**LISTA DE TAREFAS**
**1.** Responda com base na reportagem sobre refugiados sírios em São Paulo:
(a) Quantos árabes vivem juntos no antigo prédio comercial?
(b) De quanto foi a inflação no período em que o valor dos aluguéis dobrou em São Paulo?
(c) Que tipos de firmas já funcionaram nos salões onde os estrangeiros dormem?
**2.** Escreva a continuação da reportagem sobre refugiados sírios em São Paulo, começando logo depois da última frase apresentada.

**TRECHO DO DOCUMENTO**
________________

| “Todos os lugares na Síria estão em guerra”, diz Amina, à esquerda; ainda assim, jovem quer voltar ao país |
Eles fugiram de 28 cidades na
Síria, todas destruídas pela guerra que afeta o país há mais de quatro
anos. Há dois meses, vivem juntos nos andares mais altos de um antigo
prédio comercial, recém-ocupado por famílias sem-teto.
Longe de
milícias, rebeldes armados e exércitos, esses 51 árabes - incluindo
sírios, palestinos, egípcios e uma marroquina - tentam recomeçar suas
vidas em um bairro de nome sugestivo no centro de São Paulo.
Estão
na Liberdade – depois de cruzarem a fronteira síria, passarem pela
Embaixada brasileira no Líbano, fazerem escala nos Emirados Árabes,
aterrissarem em Guarulhos e tentarem, em vão, vagas em abrigos públicos e
hotéis baratos na região do Brás.
Líder no ranking de países que
mais recebem refugiados de guerra na América do Sul, o Brasil promete
ampliar a emissão de vistos para refugiados de países em guerra. Mas
estes estrangeiros reclamam de dificuldades - especialmente em São
Paulo, onde o valor dos aluguéis dobrou nos últimos sete anos (a
inflação no período foi de 54%).
À BBC Brasil, eles narram a
tristeza da perda de pessoas queridas para a guerra, as dificuldades
para recomeçar a vida do outro lado do mundo e revelam esperança - tanto
no futuro no Brasil, quanto em reerguerem um dia suas velhas casas.
Duplo exílio
Nos
salões de piso gasto de madeira, onde já funcionaram firmas de
advocacia e contabilidade, os estrangeiros dormem em colchões
distribuídos pelo chão, próximos a malas que cruzaram oceanos com
roupas, café, cigarros e o Corão, livro sagrado do islã.

________________

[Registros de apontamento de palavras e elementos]

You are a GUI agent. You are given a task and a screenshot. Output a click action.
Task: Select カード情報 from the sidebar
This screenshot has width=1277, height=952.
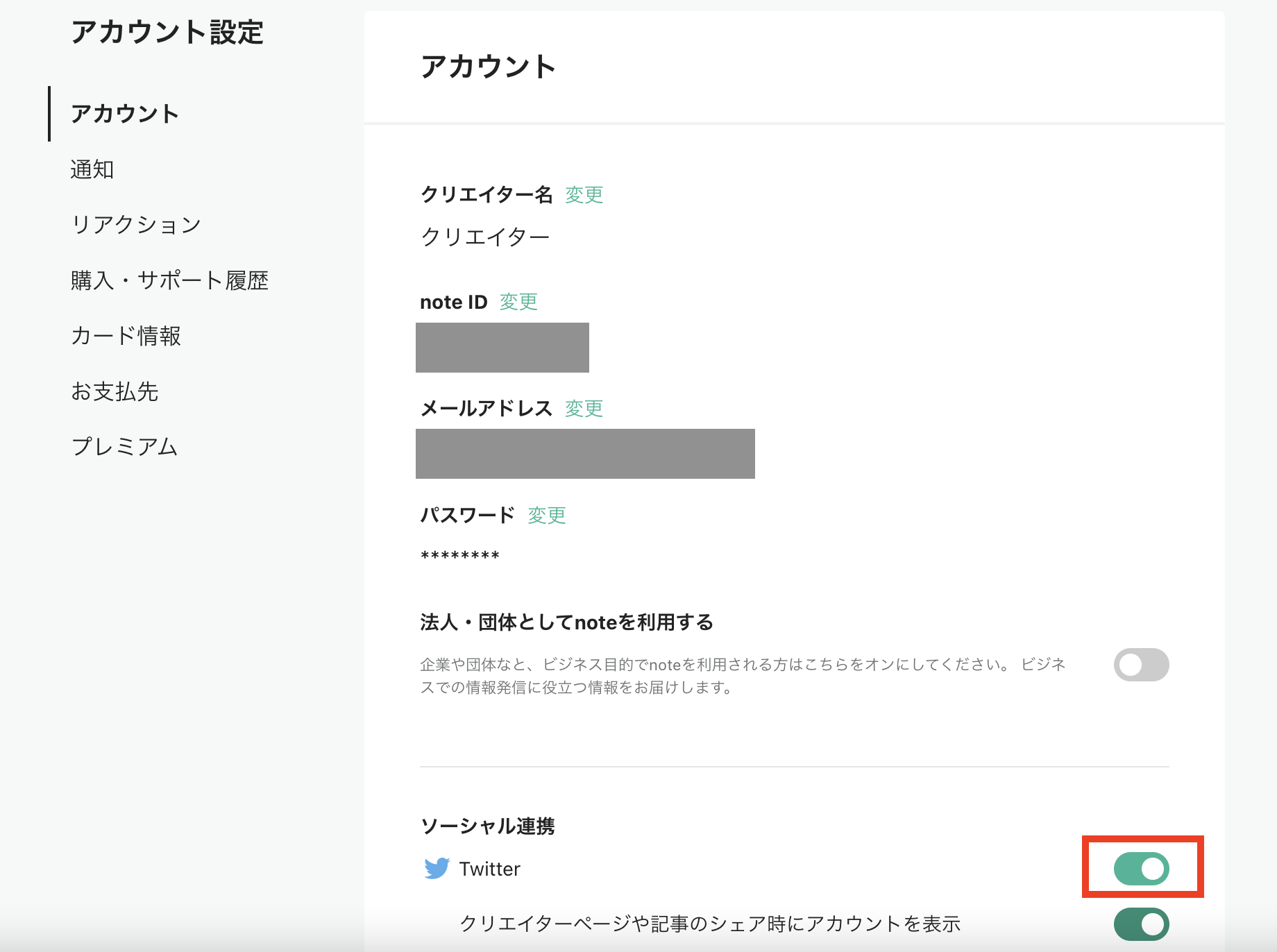point(126,336)
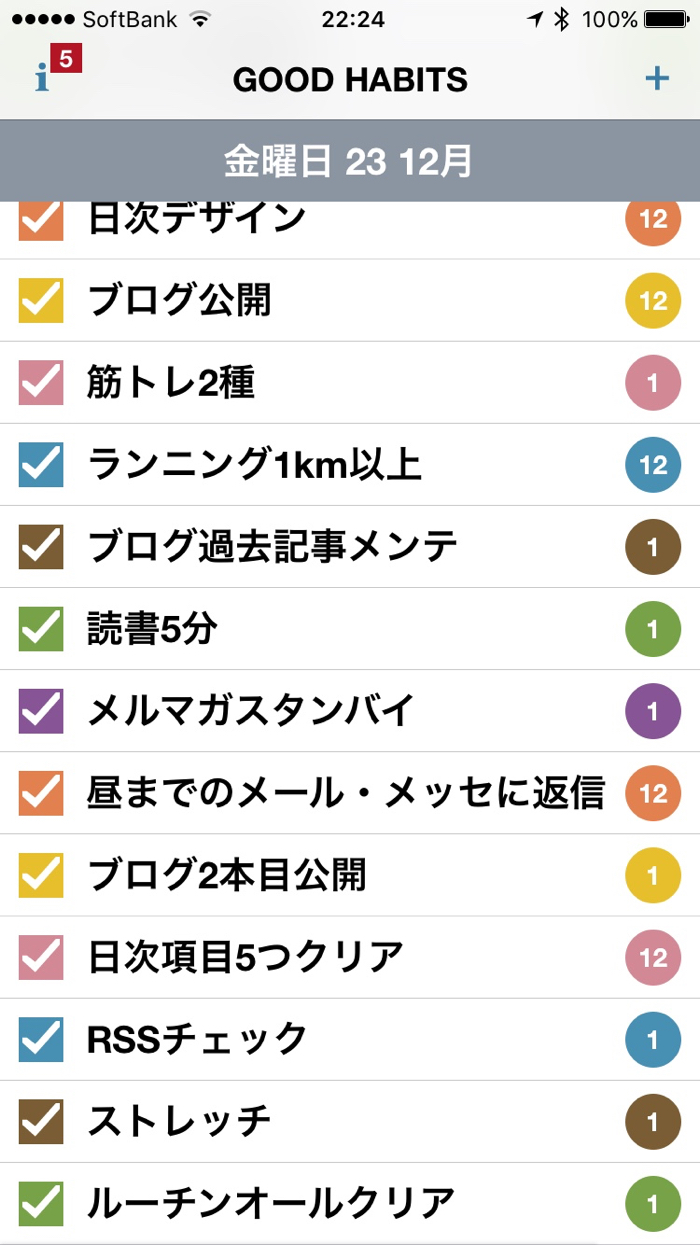Screen dimensions: 700x1245
Task: Toggle the 筋トレ2種 checkbox
Action: 41,383
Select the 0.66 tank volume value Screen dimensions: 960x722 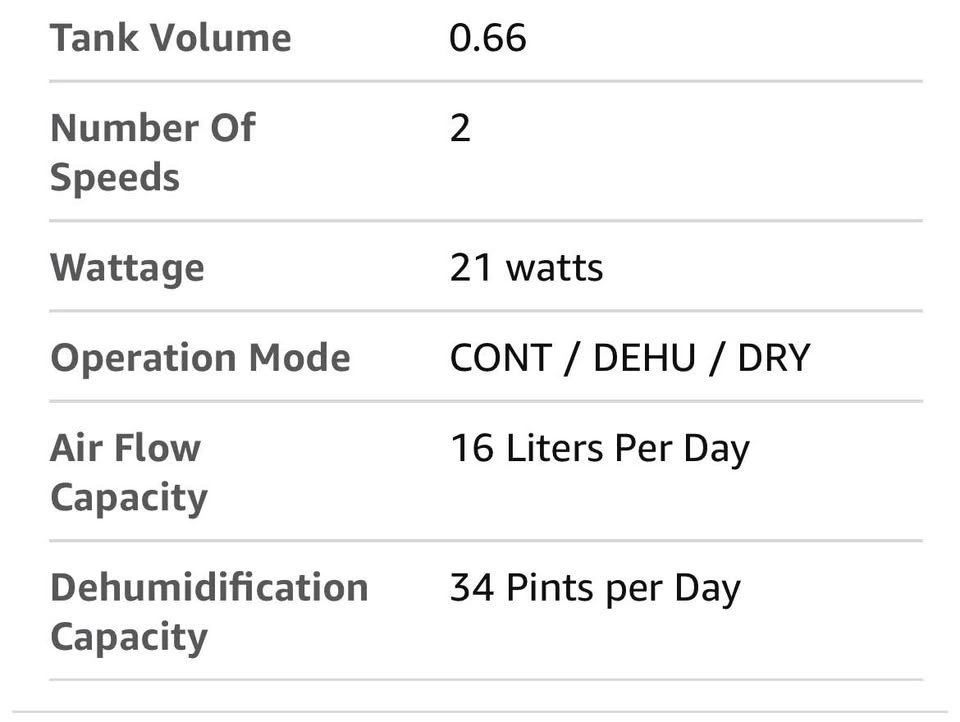(487, 39)
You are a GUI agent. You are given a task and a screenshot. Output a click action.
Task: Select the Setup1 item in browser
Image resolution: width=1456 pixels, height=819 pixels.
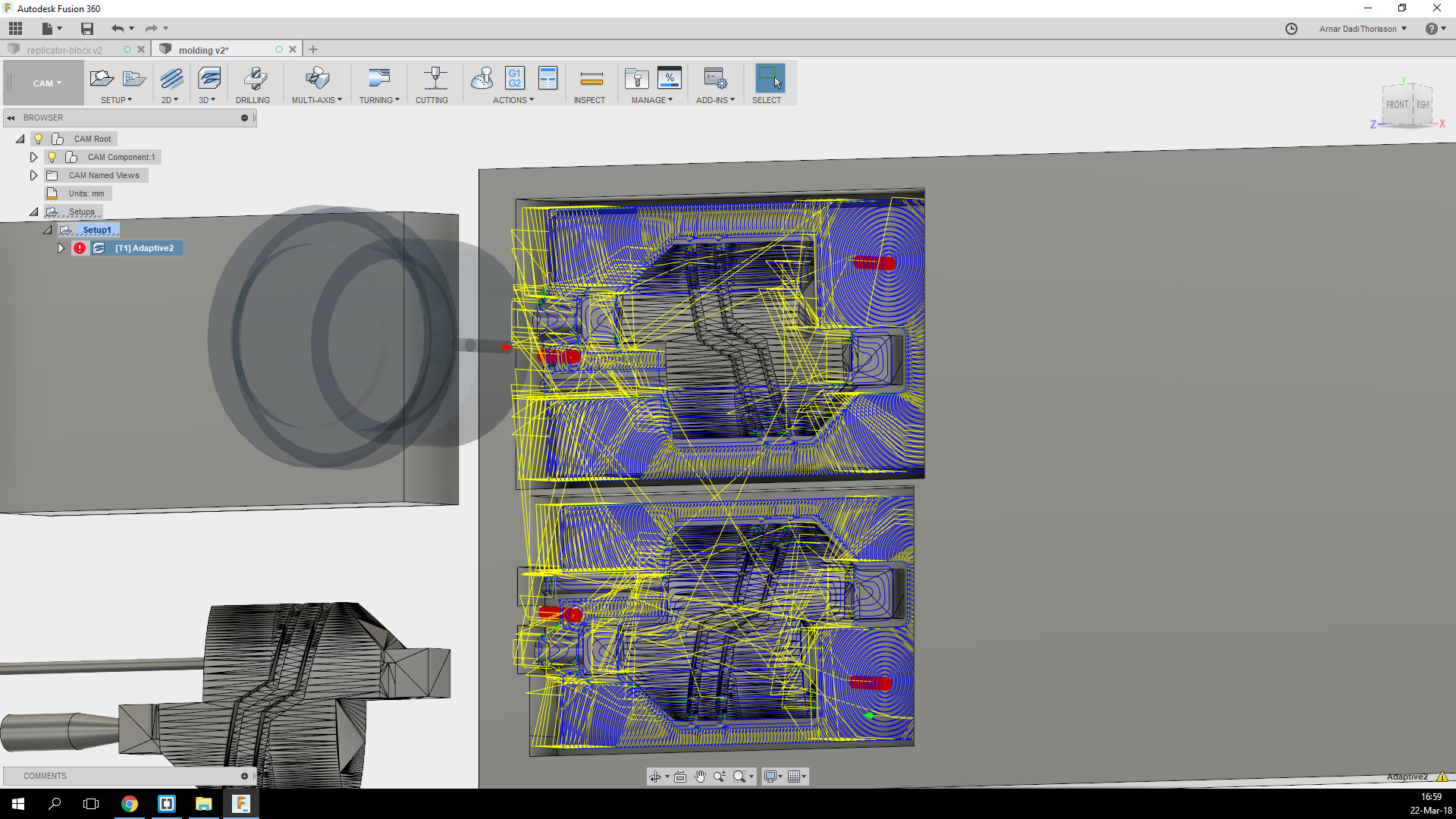97,230
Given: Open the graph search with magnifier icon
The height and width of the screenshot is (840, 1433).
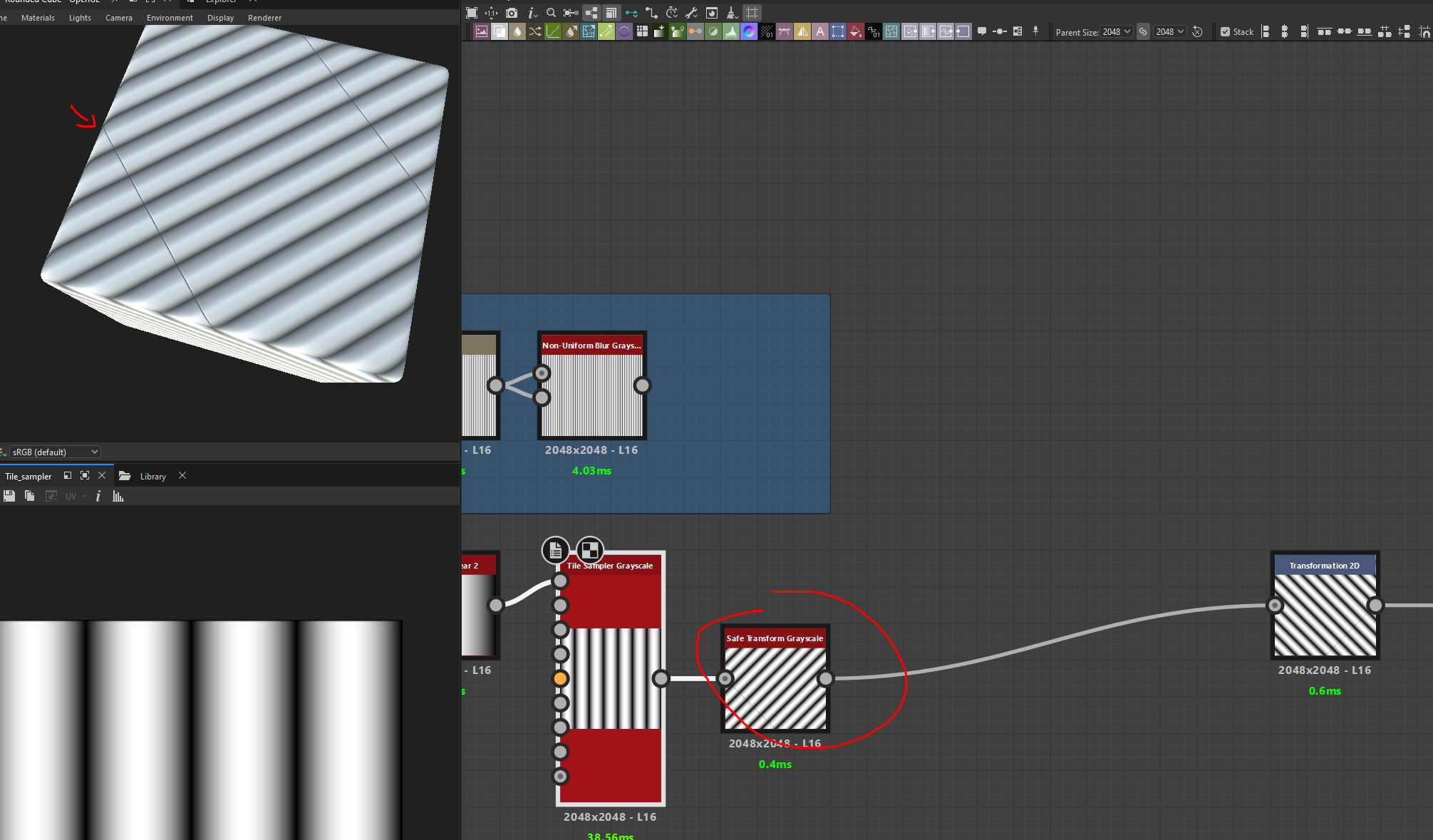Looking at the screenshot, I should [551, 13].
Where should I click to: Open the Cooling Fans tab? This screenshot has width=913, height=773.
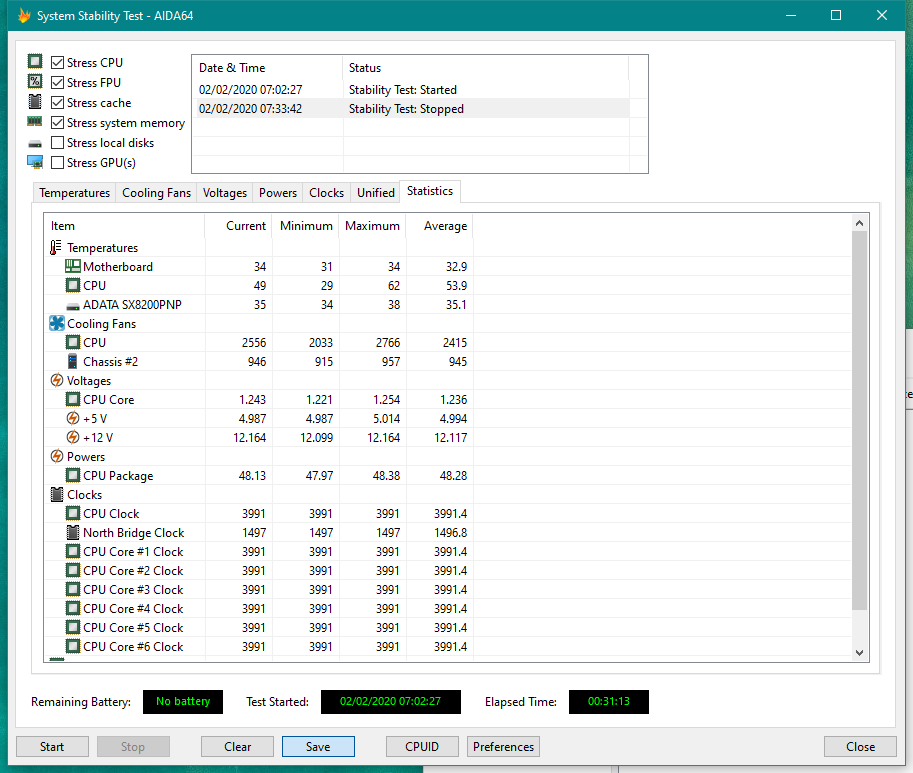tap(156, 193)
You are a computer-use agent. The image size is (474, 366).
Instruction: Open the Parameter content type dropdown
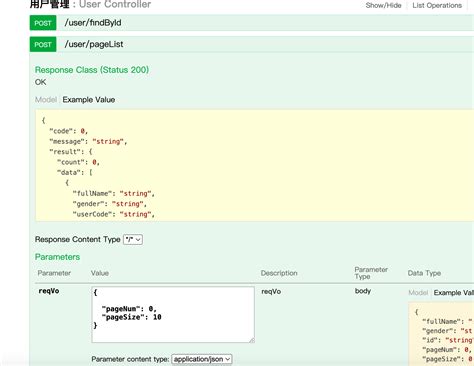click(202, 359)
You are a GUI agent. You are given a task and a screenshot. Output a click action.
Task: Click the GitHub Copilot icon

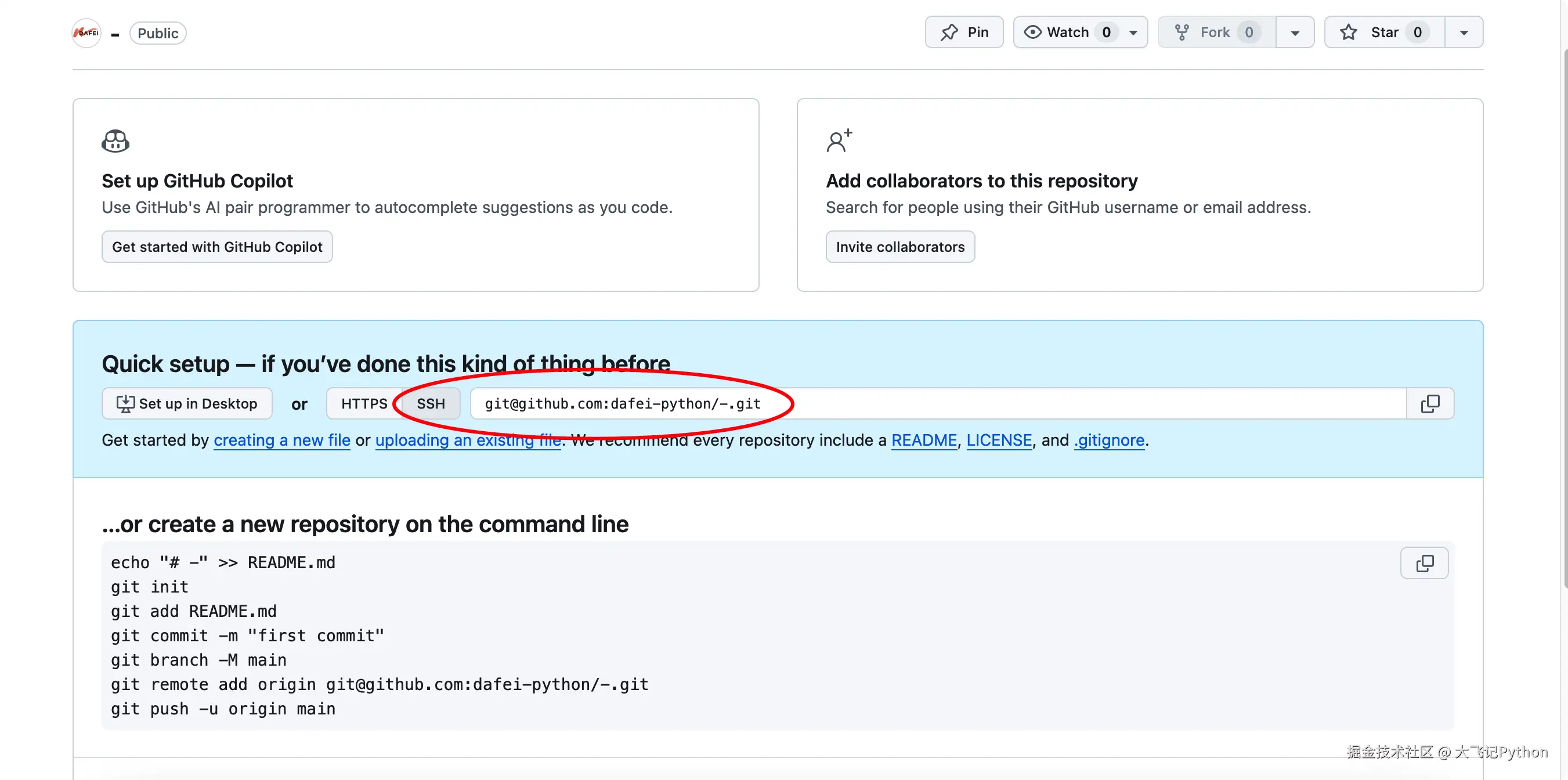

________________

**RESULTADOS EM ORDEM**
**1.**
(a) 51.
(b) 54%.
(c) Firmas de advocacia e contabilidade.

**2.**
A precariedade do prédio ocupado por mulheres de véu
e homens com marcas do front de guerra é compensada com organização
pelos novos moradores.
Costume árabe, ninguém anda de sapatos
dentro do salão. Os colchões têm roupa de cama esticada, a louça está
lavada e camisas são enfileiradas em um cabide velho de loja.
Somos recebidos com "Salaam Aleikum" (saudação árabe) e chá preto servido em copos de requeijão.
A
pequena Falasten, de 10 anos, arrisca o português: "Bom dia", "Sejam
bem-vindos". Mas o idioma predominante ali é o árabe – interrompido por
frases vagas em inglês, aprendidas na escola, quando não havia guerra.
A
maior parte destes refugiados tem origem palestina e vivia no perigoso
campo de Yarmouk, nos arredores de Damasco, capital síria.
Segundo
a ONU, 18 mil pessoas resistem hoje no local "sob constante ameaça de
violência armada, sem condições de acesso a água, comida e serviços
básicos de saúde".
Para alguns dos mais velhos, o pouso em São
Paulo representa um segundo exílio. Antes de se mudarem com as famílias
para a Síria, eles viveram encurralados sob o fogo cruzado entre
israelenses e palestinos.
'Sinto falta da minha respiração'
Amina não vai à escola há três anos por conta da guerra.
No
período, ela viu amigos e dois primos morrerem e precisou dormir com a
família em tendas improvisadas após bombardeios destruírem sua casa.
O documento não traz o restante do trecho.